4. IGBT Module and Filter Capacitor Connection

The IGBT input characteristics resemble those of a MOSFET, with high input impedance. If the drive circuit loses power, the gate of the IGBT loses its negative bias, making it highly susceptible to interference. This can lead to both upper and lower IGBTs turning on simultaneously, allowing energy stored in the filter capacitor to discharge directly through them, potentially damaging the module. To avoid this, the induction heating power supply first powers on the control and drive circuits before connecting the IGBT module to the filter capacitor.

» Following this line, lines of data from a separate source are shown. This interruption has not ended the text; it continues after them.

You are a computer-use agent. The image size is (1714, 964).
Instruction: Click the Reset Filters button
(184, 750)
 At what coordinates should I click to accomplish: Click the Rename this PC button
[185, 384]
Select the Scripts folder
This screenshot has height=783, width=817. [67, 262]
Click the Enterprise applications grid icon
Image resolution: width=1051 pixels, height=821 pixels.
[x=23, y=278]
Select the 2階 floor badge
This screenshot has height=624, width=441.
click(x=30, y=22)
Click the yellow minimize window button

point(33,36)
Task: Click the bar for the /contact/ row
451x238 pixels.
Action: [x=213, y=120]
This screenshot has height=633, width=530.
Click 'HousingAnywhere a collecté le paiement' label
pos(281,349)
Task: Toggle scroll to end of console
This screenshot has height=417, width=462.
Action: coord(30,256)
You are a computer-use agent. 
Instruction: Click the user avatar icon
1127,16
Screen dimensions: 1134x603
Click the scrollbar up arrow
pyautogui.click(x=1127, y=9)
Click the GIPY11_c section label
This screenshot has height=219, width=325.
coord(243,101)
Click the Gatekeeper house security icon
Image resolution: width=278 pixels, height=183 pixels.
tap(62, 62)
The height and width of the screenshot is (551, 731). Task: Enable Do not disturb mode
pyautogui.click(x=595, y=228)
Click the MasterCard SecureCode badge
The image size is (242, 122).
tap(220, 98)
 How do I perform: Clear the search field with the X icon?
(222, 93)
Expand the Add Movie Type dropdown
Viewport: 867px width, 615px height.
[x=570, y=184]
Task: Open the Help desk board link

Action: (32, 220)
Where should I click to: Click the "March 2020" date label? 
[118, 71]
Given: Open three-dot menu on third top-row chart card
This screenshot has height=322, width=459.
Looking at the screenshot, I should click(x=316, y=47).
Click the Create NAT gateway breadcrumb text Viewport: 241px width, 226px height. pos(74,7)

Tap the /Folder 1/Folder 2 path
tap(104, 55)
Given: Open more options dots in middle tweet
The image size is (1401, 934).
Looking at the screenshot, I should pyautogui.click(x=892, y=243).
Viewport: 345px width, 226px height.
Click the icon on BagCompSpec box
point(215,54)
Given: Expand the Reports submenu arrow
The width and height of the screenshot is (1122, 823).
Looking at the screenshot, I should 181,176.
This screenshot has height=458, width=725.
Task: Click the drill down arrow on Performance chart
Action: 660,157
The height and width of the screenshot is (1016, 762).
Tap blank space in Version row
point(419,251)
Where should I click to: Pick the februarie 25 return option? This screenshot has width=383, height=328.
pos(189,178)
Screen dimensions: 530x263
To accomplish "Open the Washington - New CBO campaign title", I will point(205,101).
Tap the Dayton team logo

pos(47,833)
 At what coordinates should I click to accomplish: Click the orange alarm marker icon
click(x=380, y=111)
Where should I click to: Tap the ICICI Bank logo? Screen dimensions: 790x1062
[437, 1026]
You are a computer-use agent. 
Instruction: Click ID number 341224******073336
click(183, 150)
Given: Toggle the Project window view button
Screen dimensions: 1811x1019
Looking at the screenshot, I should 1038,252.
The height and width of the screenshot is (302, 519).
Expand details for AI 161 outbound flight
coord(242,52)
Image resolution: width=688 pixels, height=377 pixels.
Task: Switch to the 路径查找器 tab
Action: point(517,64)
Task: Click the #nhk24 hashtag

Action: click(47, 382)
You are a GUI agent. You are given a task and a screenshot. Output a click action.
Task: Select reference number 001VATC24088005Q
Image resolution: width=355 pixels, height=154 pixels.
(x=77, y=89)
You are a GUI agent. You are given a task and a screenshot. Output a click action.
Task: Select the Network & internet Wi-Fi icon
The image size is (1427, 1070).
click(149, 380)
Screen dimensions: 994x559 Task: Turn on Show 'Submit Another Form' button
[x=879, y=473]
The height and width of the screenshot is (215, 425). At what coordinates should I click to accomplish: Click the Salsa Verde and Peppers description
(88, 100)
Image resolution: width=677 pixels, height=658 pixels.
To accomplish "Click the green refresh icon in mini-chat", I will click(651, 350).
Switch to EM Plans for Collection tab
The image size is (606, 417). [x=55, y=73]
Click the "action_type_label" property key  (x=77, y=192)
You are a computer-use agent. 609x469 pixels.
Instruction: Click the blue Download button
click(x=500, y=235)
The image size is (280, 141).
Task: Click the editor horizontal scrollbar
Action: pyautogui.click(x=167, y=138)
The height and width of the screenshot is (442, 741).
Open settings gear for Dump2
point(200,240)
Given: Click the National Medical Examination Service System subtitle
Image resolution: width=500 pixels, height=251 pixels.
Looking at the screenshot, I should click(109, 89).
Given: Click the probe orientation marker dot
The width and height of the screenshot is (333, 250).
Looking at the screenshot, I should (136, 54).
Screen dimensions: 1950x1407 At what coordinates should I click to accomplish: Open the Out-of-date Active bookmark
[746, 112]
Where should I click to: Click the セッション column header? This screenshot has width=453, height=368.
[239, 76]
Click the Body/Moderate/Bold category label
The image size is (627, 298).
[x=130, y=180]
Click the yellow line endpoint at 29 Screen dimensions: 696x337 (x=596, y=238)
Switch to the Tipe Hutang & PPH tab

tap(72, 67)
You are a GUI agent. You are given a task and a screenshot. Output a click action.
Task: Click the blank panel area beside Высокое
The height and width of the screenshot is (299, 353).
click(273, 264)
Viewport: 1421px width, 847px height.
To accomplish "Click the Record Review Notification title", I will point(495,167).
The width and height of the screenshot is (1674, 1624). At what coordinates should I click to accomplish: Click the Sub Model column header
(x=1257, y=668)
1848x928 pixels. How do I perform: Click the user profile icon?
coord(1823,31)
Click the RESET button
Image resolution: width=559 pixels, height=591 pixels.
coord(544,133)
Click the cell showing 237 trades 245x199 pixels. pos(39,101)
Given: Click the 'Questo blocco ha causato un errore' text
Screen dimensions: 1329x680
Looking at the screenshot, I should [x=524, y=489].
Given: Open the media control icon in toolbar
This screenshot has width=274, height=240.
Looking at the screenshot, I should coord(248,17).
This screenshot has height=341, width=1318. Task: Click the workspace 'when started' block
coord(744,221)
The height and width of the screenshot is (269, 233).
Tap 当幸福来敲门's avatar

When turning off, the IGBT module is disconnected from the capacitor first, followed by the shutdown of the control and drive circuits.

5. Test Results and Conclusion

The oil-assisted induction heating power supply has been operating normally since the field test at the second testing plant in June 1997, with a power rating of 3588kW. This technology is not only applicable to the hollow sucker rod induction heating system but can also be used in the medium frequency induction electric heating systems of gathering pipelines in complex small fault block oilfields. Its implementation significantly reduces capital investment and operational costs, making it a valuable solution for modern oilfield applications.